For decades, the story of Henrietta Lacks has carried a painful contradiction: cells taken from her body helped transform modern medicine, yet the Black woman behind them died poor and unknown, buried in an unmarked grave.
Now, more than 70 years later, her estate has reached a settlement with pharmaceutical giant Novartis — ending a lawsuit that accused the company of profiting from a medical system that historically exploited Black patients like Lacks.
It’s the second settlement in a series of legal battles brought by the Lacks family, which argues that biotechnology and pharmaceutical firms built fortunes from Lacks’ cells while her descendants struggled with chronic illness and limited access to health care.
Terms of the agreement, announced Monday, were not publicly disclosed. But the case underscores a larger reckoning in American medicine: the long history of research practices that used Black bodies without consent — and the question of who benefits from the scientific breakthroughs that followed.
Dr. Uché Blackstock, a physician and health equity advocate, says the exploitation of Lacks was so pervasive that even she used HeLa cells during her medical training at Harvard Medical School without knowing their origins.

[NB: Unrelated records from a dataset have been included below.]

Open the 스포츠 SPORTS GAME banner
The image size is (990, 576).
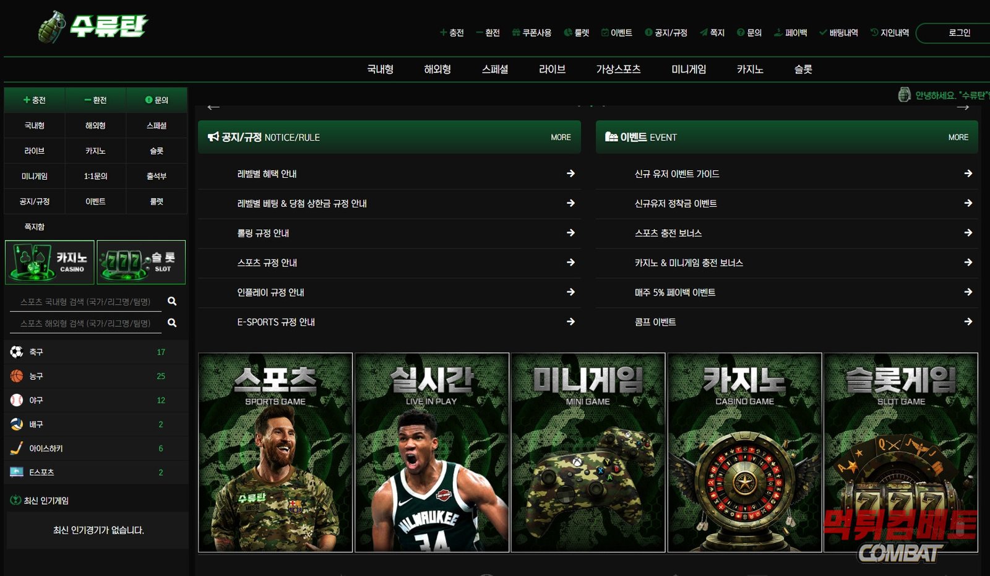(x=275, y=452)
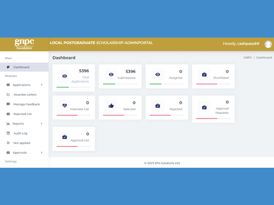Click the briefcase icon on Shortlisted card

point(204,74)
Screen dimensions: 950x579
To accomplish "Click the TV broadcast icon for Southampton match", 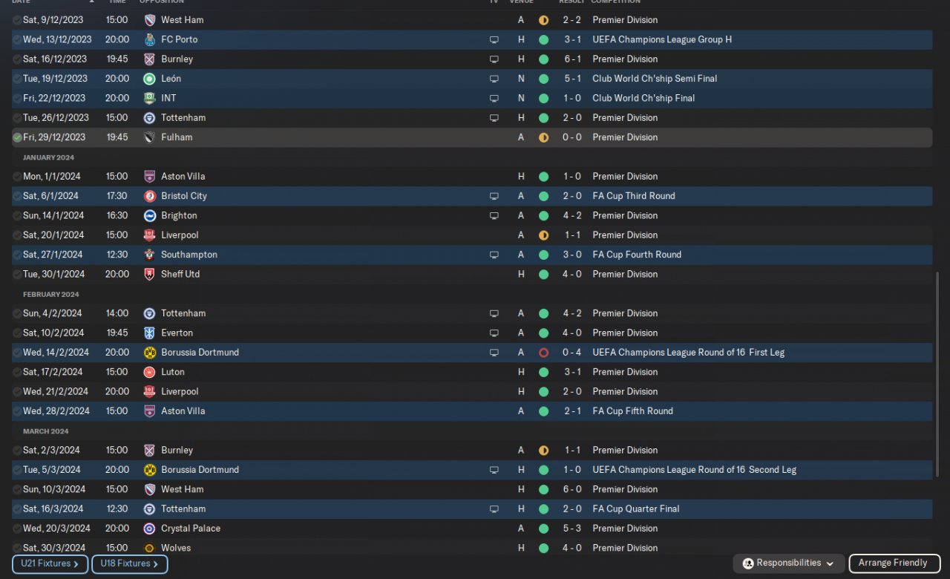I will point(494,255).
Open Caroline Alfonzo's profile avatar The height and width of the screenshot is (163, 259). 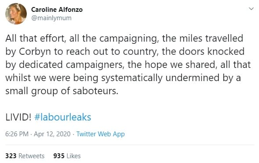(x=16, y=14)
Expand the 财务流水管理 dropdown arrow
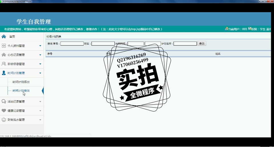 point(40,120)
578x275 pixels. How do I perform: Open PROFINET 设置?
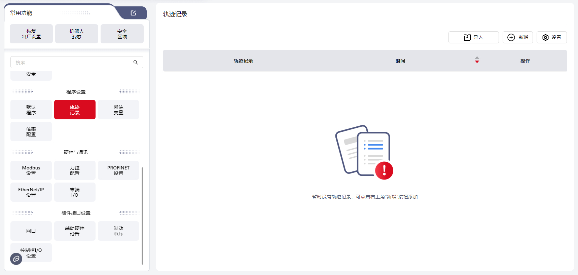click(x=118, y=170)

“I used those cells without knowing they came from Henrietta Lacks or that her cells were taken without consent,” Blackstock said.
The settlement with Novartis “is a step toward accountability and a reminder that medical progress should never be built on exploitation,” said Blackstock, an emergency physician, author and founder of Advancing Health Equity, a consulting firm.
The woman whose cells changed science
Lacks was just 31 when she died of cervical cancer in 1951.
A tobacco farmer from southern Virginia, she had moved with her husband to Turner Station, a historically Black community outside Baltimore, where the couple was raising five children. When she noticed a knot in her abdomen, Lacks sought treatment at Johns Hopkins Hospital — at the time the only hospital in the region that treated Black patients.
Doctors there discovered a malignant tumor on her cervix. During a biopsy, physicians removed a sample of her cancer cells. Like countless other patients of the era, Lacks was never told the tissue would be used for research.
The birth of an “immortal” cell line
What happened next would change the course of medical science.
Unlike most human cells, which die quickly outside the body, Lacks’ cells survived and multiplied in laboratory dishes. Scientists soon realized they could reproduce them indefinitely, making them the first human cell line capable of continuous growth.
Known as HeLa cells — derived from the first letters of her name — the cells became one of the most important tools in biomedical research. They helped scientists unlock discoveries about cancer biology and genetic mapping and were instrumental in developing the polio vaccine.
Researchers later used them to study HIV, Ebola and tuberculosis, and the cells even traveled aboard early space missions. More recently, HeLa cells contributed to research behind COVID-19 vaccines.
The scale of their impact is staggering. By 2011, researchers estimated that more than 50 million metric tons of HeLa cells had been produced and used in over 60,000 scientific studies worldwide.
A family kept in the dark
Yet for decades, the Lacks family knew nothing about the role Henrietta’s cells played in science — or the profits generated by companies producing and distributing them.
That story became widely known after journalist Rebecca Skloot published The Immortal Life of Henrietta Lacks in 2010, a bestselling book that explored both the science behind HeLa cells and the family’s struggle to understand how Henrietta’s tissue had reshaped medicine. Oprah Winfrey later portrayed Henrietta’s daughter, Deborah Lacks, in an HBO adaptation of the book.
The lawsuits filed by the Lacks estate argue that companies using HeLa cells benefited from a medical system that, during the Jim Crow era, routinely treated Black patients’ bodies as resources to be exploited without consent or compensation.
Civil rights attorney Ben Crump, who represents the family, said the settlements represent at least a measure of long-overdue accountability.
“For the family and her grandchildren, this is certainly justice because people said they would never realize any benefit or compensation from her immortal HeLa cells, even though these pharmaceutical companies were profiting billions and billions of dollars,” Crump told The New York Times.
But, he added, no settlement can undo what happened.
“If it was truly justice, none of this would have happened to Henrietta Lacks,” Crump said. “She wouldn’t have been the victim of medical racism at Johns Hopkins. But you can pray to get some measure of justice, to offer respect and dignity to the life that was taken.”
For the Lacks family — and for many advocates in Black communities — the settlements represent something beyond a financial agreement. They are another step in an ongoing effort to confront the legacy of medical racism and ensure that the people whose bodies advance science are treated with dignity, consent and fairness.
More than seven decades after her death, Henrietta Lacks’ cells are still alive in laboratories around the world — and her story continues to reshape the ethics of medicine.